From the listing below, restate word for word the lines from the line containing "The width and height of the screenshot is (868, 477)." down through the line containing "This screenshot has width=644, height=283.". Exclude pictures.
----------------------------------------
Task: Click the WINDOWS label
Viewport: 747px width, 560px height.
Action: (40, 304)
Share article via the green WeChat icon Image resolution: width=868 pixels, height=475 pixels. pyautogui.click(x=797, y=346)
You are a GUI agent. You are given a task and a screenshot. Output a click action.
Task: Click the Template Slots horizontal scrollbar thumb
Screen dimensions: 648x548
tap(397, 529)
----------------------------------------
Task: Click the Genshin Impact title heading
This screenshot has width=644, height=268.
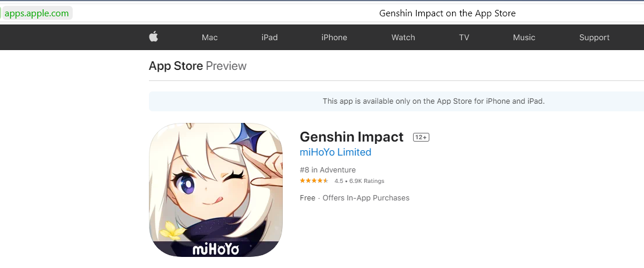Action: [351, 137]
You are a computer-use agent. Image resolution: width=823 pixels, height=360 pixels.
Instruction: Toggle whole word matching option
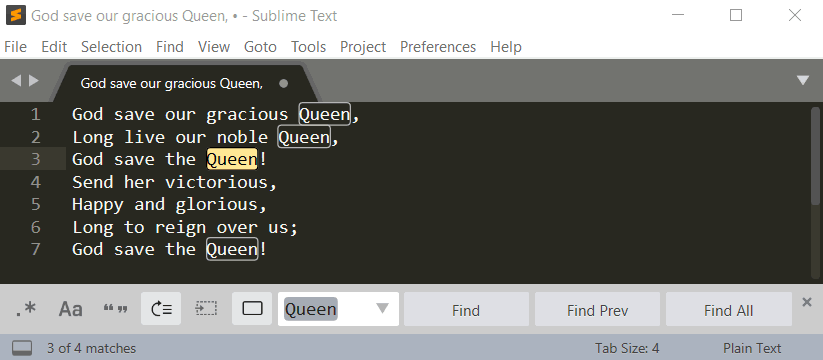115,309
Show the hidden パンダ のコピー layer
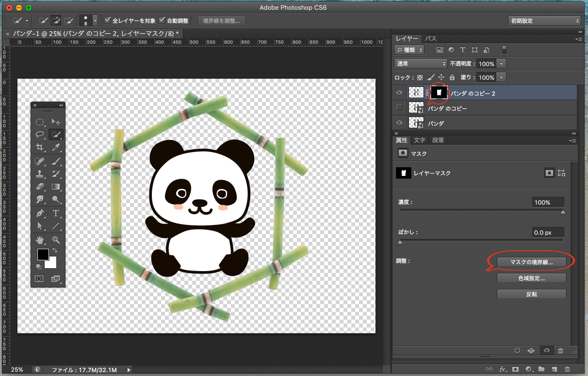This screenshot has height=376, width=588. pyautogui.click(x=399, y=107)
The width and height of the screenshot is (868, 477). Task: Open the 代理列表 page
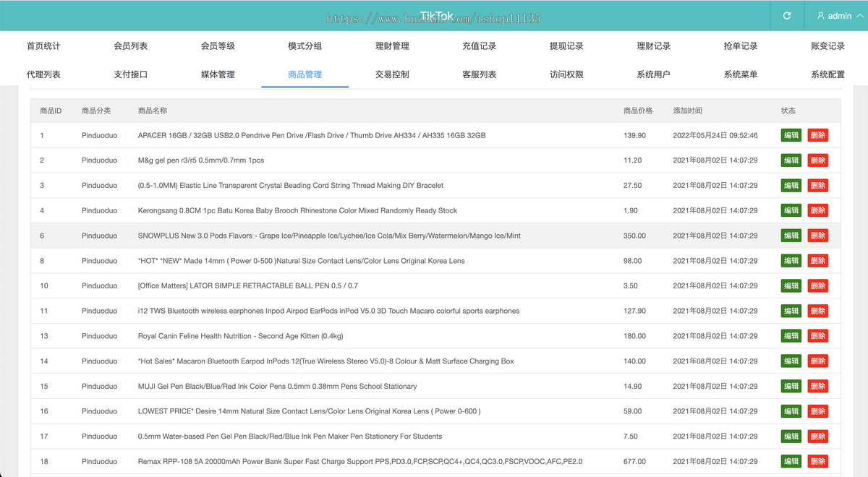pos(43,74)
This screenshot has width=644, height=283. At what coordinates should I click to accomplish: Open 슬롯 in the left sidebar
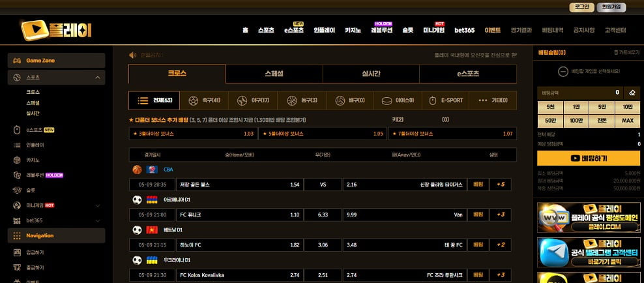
----------------------------------------
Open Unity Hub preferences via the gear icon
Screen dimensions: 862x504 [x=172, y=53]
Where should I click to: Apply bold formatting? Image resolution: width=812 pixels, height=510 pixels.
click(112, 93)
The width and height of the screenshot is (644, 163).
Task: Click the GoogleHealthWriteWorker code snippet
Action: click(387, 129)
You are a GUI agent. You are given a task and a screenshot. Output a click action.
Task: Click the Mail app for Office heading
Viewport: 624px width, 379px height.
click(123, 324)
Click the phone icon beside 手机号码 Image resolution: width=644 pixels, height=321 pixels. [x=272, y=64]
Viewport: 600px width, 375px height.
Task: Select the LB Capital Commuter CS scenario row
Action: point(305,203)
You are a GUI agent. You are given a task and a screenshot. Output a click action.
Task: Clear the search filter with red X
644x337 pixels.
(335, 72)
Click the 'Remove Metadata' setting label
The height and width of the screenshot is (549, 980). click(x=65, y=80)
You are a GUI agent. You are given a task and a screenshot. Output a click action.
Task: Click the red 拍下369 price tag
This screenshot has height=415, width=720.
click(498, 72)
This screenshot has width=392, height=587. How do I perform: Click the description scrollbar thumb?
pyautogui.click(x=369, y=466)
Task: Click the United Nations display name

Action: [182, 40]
----------------------------------------
SOLUTION:
The width and height of the screenshot is (868, 477). Task: Open the 代理列表 page
pos(43,74)
This screenshot has width=644, height=283. At what coordinates should I click to accomplish: Open 슬롯 in the left sidebar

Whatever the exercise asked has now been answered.